[<prev] [next>] [<thread-prev] [thread-next>] [day] [month] [year] [list]
Message-ID: <0937648b-89b5-729c-0089-f0df2ed5e5b4@fb.com>
Date: Wed, 23 May 2018 14:25:34 -0700
From: Yonghong Song <yhs@...com>
To: Martin KaFai Lau <kafai@...com>
CC: <peterz@...radead.org>, <ast@...com>, <daniel@...earbox.net>,
<netdev@...r.kernel.org>, <kernel-team@...com>
Subject: Re: [PATCH bpf-next v3 2/7] bpf: introduce bpf subcommand
BPF_TASK_FD_QUERY
On 5/23/18 10:13 AM, Martin KaFai Lau wrote:
> On Tue, May 22, 2018 at 09:30:46AM -0700, Yonghong Song wrote:
>> Currently, suppose a userspace application has loaded a bpf program
>> and attached it to a tracepoint/kprobe/uprobe, and a bpf
>> introspection tool, e.g., bpftool, wants to show which bpf program
>> is attached to which tracepoint/kprobe/uprobe. Such attachment
>> information will be really useful to understand the overall bpf
>> deployment in the system.
>>
>> There is a name field (16 bytes) for each program, which could
>> be used to encode the attachment point. There are some drawbacks
>> for this approaches.
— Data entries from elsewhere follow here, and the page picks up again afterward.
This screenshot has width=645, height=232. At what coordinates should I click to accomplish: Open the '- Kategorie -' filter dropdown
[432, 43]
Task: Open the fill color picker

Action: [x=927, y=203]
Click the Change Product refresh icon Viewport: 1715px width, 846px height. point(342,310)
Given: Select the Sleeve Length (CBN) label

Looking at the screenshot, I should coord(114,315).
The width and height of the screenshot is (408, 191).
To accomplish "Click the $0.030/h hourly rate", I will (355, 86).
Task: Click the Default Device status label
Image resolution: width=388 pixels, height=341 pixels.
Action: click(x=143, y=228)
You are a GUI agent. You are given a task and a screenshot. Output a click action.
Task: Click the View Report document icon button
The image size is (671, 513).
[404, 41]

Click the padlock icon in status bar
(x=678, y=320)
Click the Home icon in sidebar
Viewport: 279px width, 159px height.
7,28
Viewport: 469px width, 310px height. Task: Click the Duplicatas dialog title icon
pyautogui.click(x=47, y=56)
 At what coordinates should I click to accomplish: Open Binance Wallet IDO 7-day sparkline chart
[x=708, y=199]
First, bpftool user (e.g., an admin) may not
>> really understand the association between the name and the
>> attachment point. Second, if one program is attached to multiple
>> places, encoding a proper name which can imply all these
>> attachments becomes difficult.
>>
>> This patch introduces a new bpf subcommand BPF_TASK_FD_QUERY.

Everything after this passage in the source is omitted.